India? Oh India, India. All that potential, and all that talent, and we end up with such a hodge podge of medieval feudal mindsets and colonial legacies and new age democracies and a society in such a agitated state of upheaval that I am sure nobody can be sure of which way our country is headed anymore.

One interesting development that the leaders talked about was a BRICS Bank. The talk coincides with the recent American nomination of former Dartmouth President Dr. Jim Yong Kim as the next President of the World Bank, following the tradition of US and Europe sharing the 'responsibilities' of running the World Bank and the International Monetary Fund between them.

He is competing with two strong candidates from the emerging world, Dr. Ngozi Okonjo-Iweala of Nigeria and Jose Antonio Ocampo from Columbia. Most of the world outside the United States and Western Europe would like to see some fairness and merit involved in selecting the post, and Stiglitz wrote recently that its ridiculous in today's day and age that the US still gets to choose the head of such an important body.

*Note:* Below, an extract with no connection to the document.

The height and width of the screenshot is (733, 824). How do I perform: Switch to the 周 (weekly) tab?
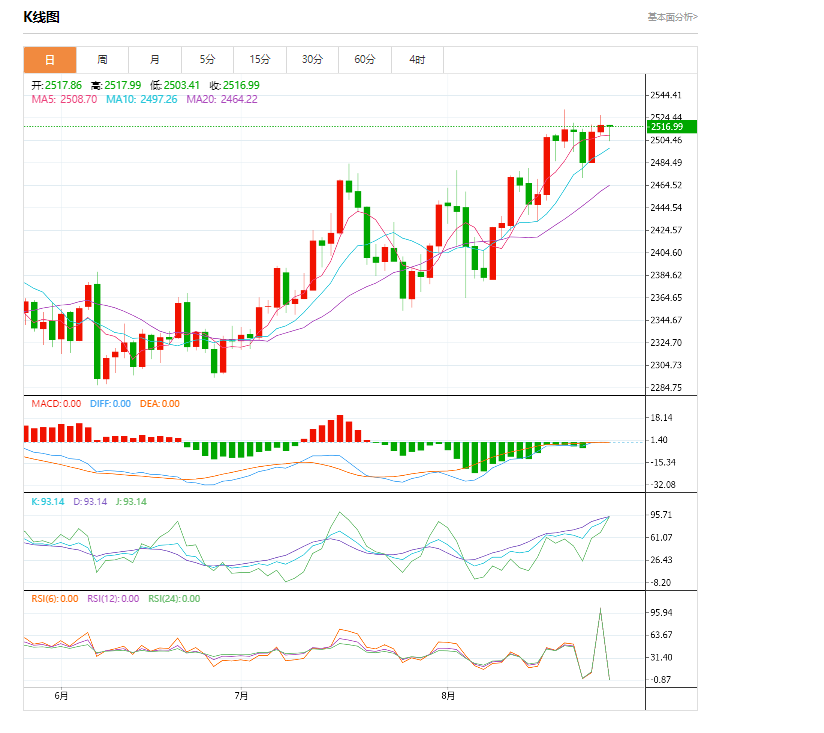(x=103, y=60)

Okonjo-Iweala has been widely acclaimed to be the most qualified candidate for the multilateral development institution's top position.
In a related development, a group of former World Bank officials has written a letter backing Okonjo-Iweala, to be its next president.
Traditionally, the post is given to the candidate put forward by the US, the BBC reported.
But in an open letter, 35 former economists and managers said the bank should choose the next chief on merit.
The letter in support of Okonjo-Iweala, which is signed by high-ranking managers and economists, including Tunisia's central bank chief, Mustapha Nabli, criticised some aspects of the selection process.
Under an informal arrangement, in return, Europe appoints a European as head of the International Monetary Fund (IMF), a sister Bretton Woods institution. It is currently run by Frenchwoman Christine Lagarde.
Emerging economies have become increasingly unhappy with this system and are pushing for change.
The leaders of Russia, Brazil, China, India and South Africa recently called for a review of that weighted voting system.
So given this scenario that there are loud grumblings of unhappiness at this decades old arrangement between the two economic blocs, its quite possible that the BRICS Bank could possibly emerge as a bank for the third world sometime in the future. At the same time, all these nations are very deeply connected to the United States. In fact, Dr. Kim was in New Delhi recently and met the Prime Minister and other cabinet ministers and officials.

In another outcome of this Fourth BRICS Summit, the members said they are keen to start trading in their own currencies.


 Again, this talk of reducing the influence of the USD as the world's common currency has been on for a while, and once the global economy tanked, everybody realized that perhaps its best to hold onto those Dineros. Iran has been trying to trade with countries in their own currencies for a while now to sell its oil, and this is one big conspiracy theory that this is the reason why the US is going to war with it because it is bypassing the global oil exchanges that trade in USD at New York City and London.

This is something I whole heartedly welcome. The US is feeling the pressure these days because there is nobody to sponsor its wars for it, and other nations are raring to go ahead.

I think what the Professor was trying to tell me was that the world may not be able to sustain another pole. The BRICS will create another pole and they are getting more and more powerful. Even with their own individual ambitions and plans, there is a lot they can work on together, and as much as I hate to say it, China's a part of it too.

Thus a better solution the way forward is perhaps not a strong BRICS, but a stronger G20. A group of the world's twenty most powerful nations, including the 7 strongest developed economies, will be a more equitable group and can combine the best of both worlds.

A ‘multilateral letter of credit confirmation facility agreement’ was signed among the five participating banks — Brazil’s Banco Nacional de Desenvolvimento Economic e Social, Russia’s State Corporation Bank for Development and Foreign Economic Affairs (Vnesheconombank), Export-Import Bank of India, China Development Bank Corporation and Development Bank of Southern Africa.